▶ [What to work on]
What you give must be the lines from the one containing "Switch to the 插入 (Insert) ribbon tab" through the last line of the listing below, exactly, with nothing else and no pictures.
----- Records shown
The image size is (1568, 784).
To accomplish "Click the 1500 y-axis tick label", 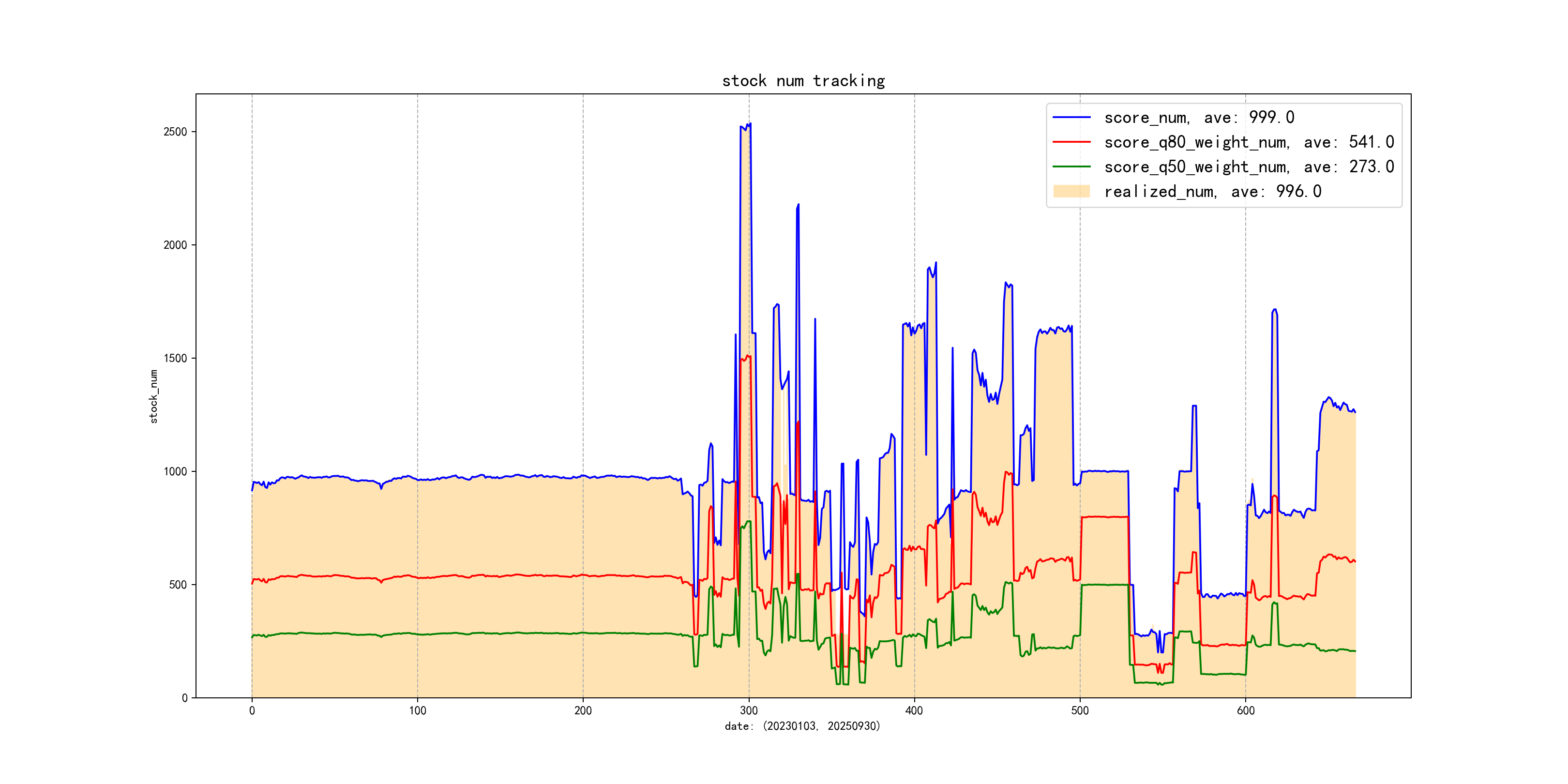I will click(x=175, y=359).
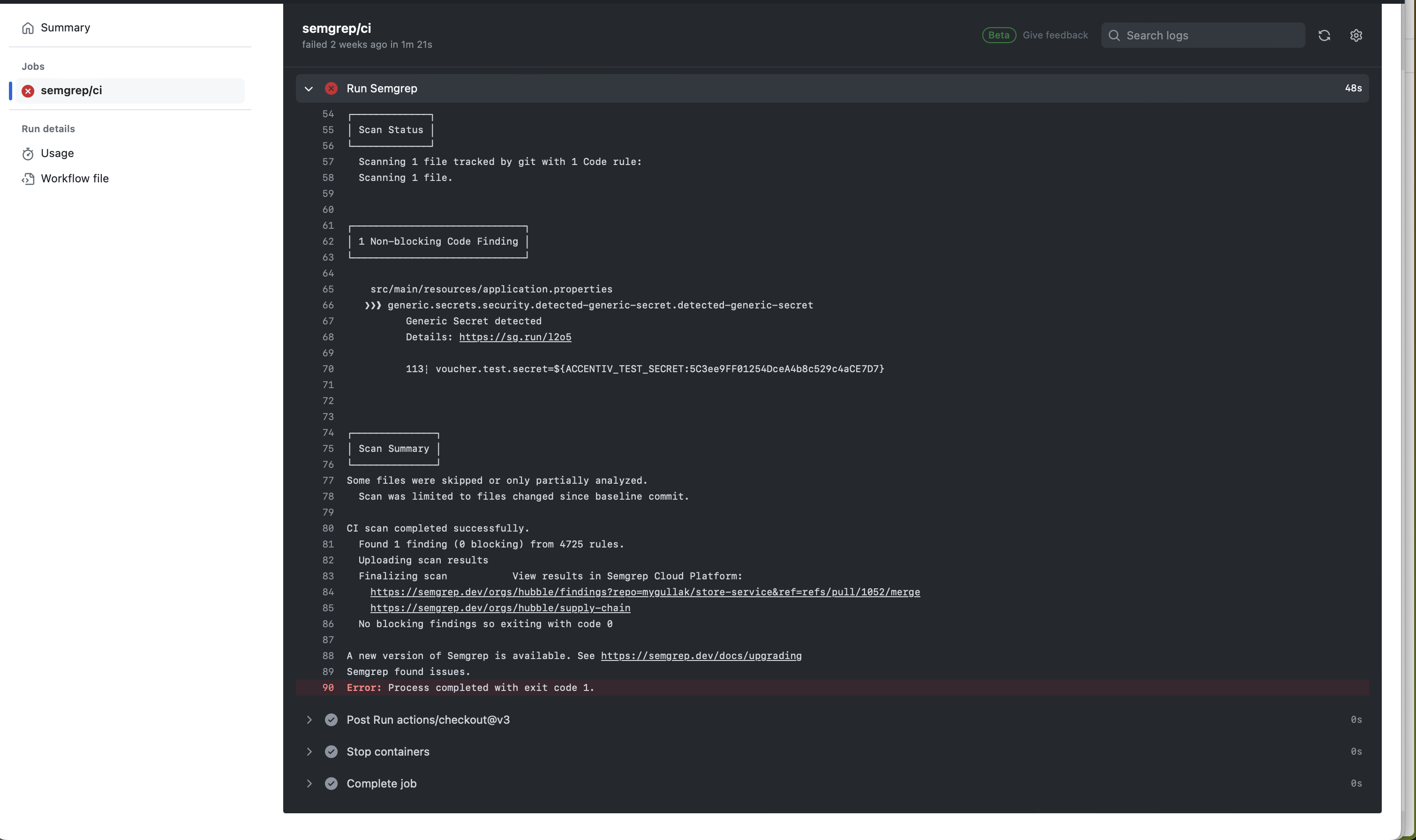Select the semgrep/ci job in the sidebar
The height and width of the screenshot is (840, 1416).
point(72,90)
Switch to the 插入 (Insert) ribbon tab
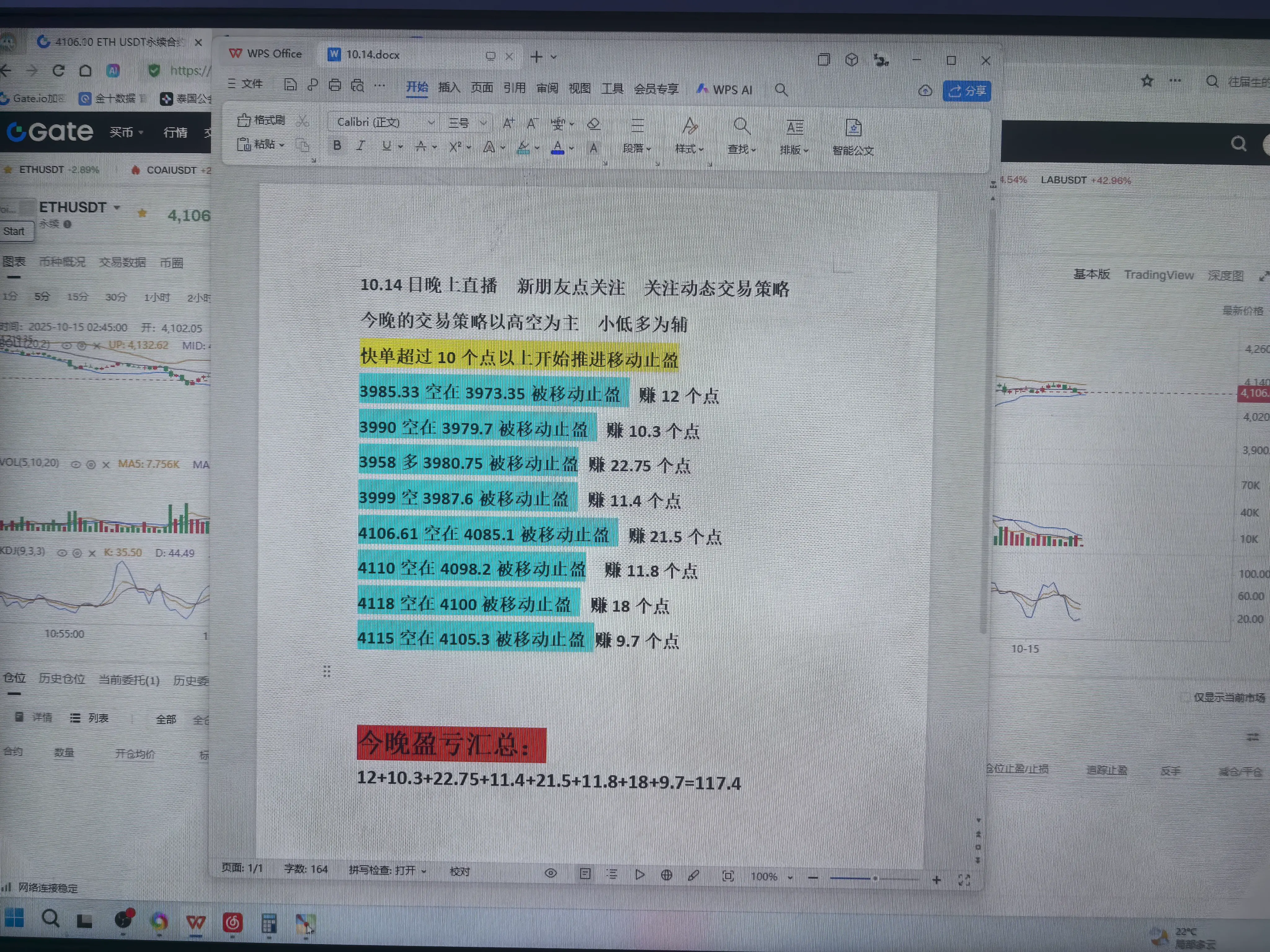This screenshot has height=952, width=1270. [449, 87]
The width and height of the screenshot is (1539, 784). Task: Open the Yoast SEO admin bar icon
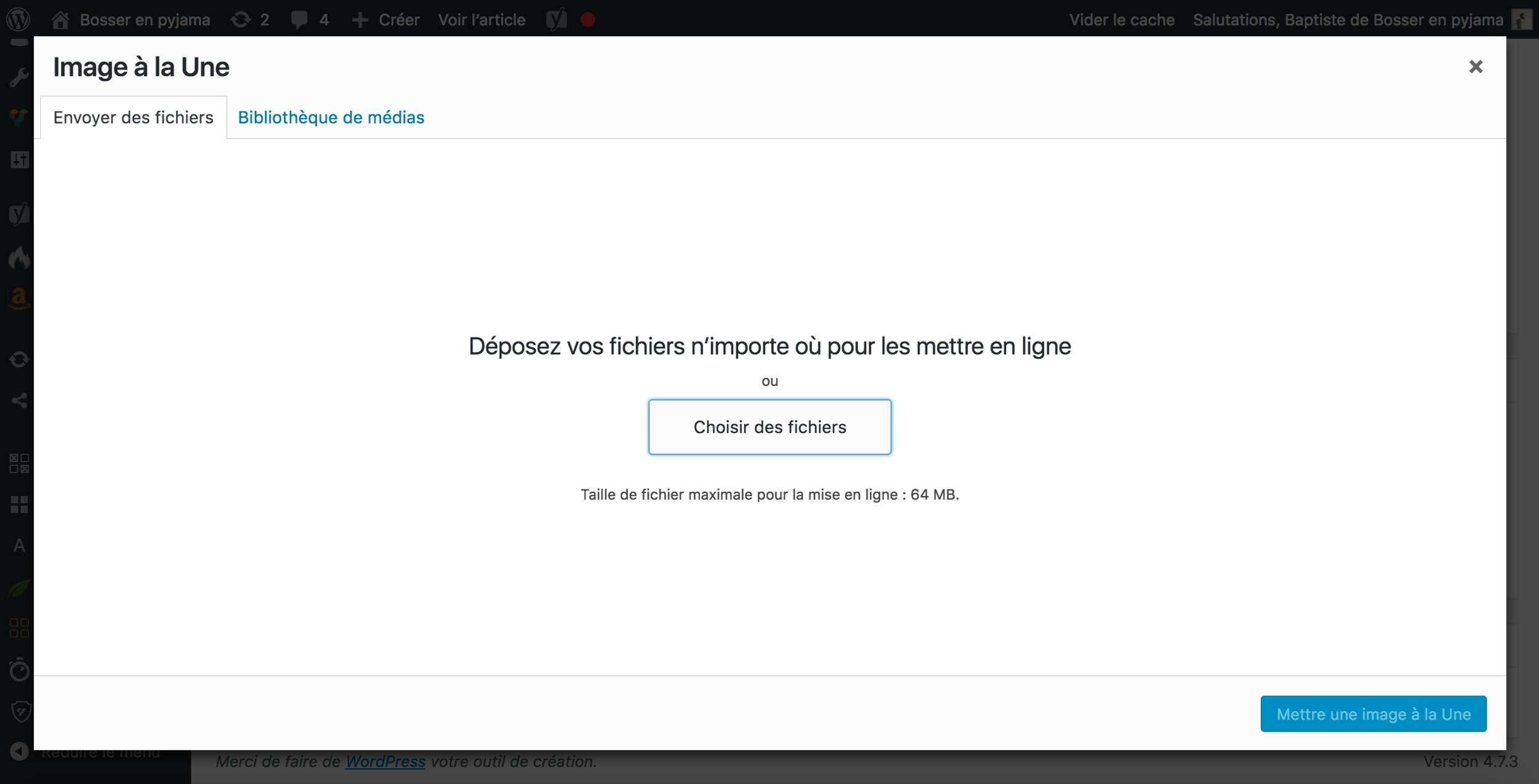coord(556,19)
----------
▶ [Task solution]
Switch to the 插入 (Insert) ribbon tab
This screenshot has height=952, width=1270. [449, 87]
The width and height of the screenshot is (1539, 784). Task: Open the Yoast SEO admin bar icon
coord(556,19)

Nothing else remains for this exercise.